Repeat the records below word for word and leave out the pictures.

§ Exercise materials
........
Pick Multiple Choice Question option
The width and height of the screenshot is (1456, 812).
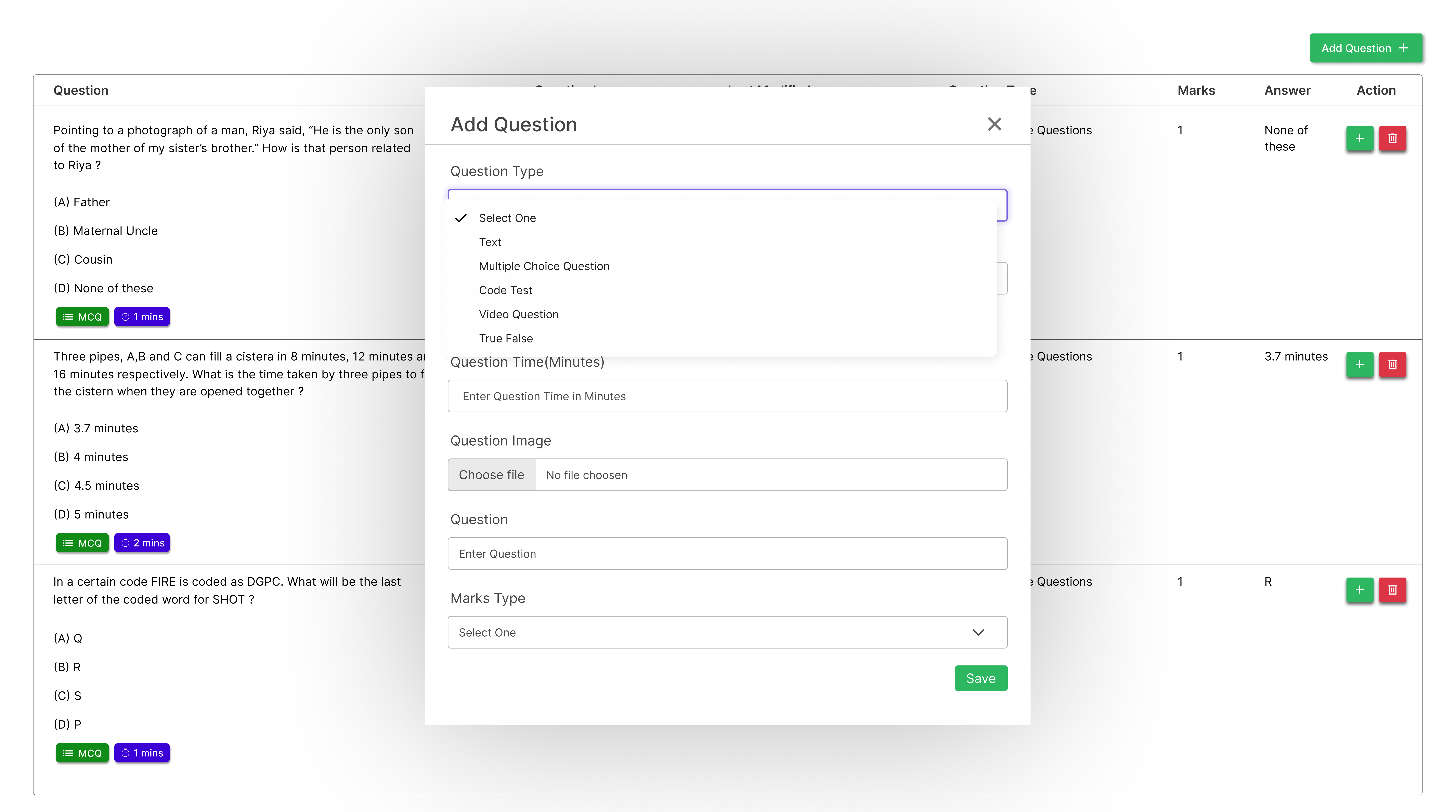click(x=544, y=266)
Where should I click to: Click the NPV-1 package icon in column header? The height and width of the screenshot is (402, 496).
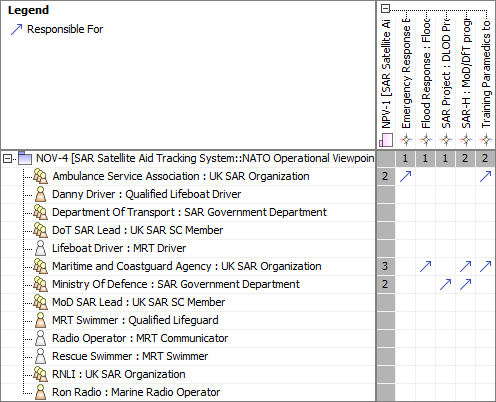pos(386,140)
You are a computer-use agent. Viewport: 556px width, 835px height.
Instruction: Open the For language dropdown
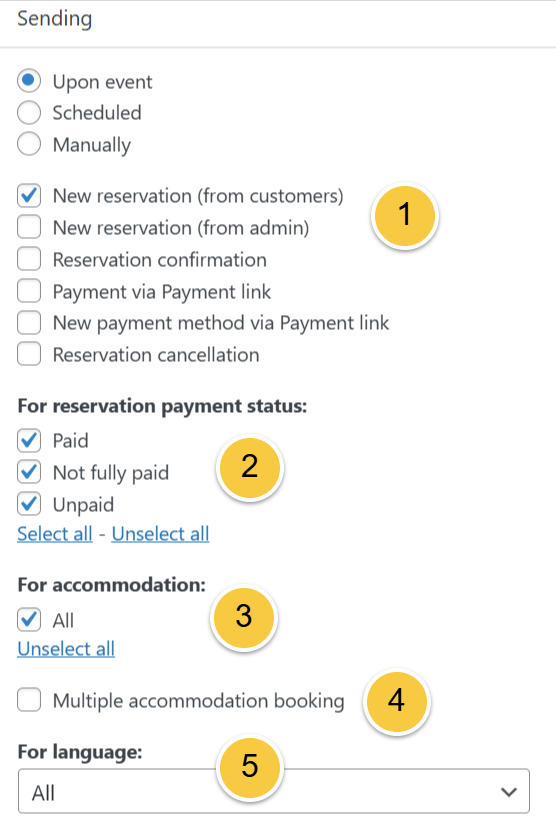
........
§ Answer to this problem
Pick Multiple Choice Question option
The width and height of the screenshot is (1456, 812).
click(x=544, y=266)
Where should I click to: Click the NPV-1 package icon in column header? The height and width of the screenshot is (402, 496).
pos(386,140)
You are a computer-use agent. Viewport: 556px width, 835px height.
Instruction: Open the For language dropdown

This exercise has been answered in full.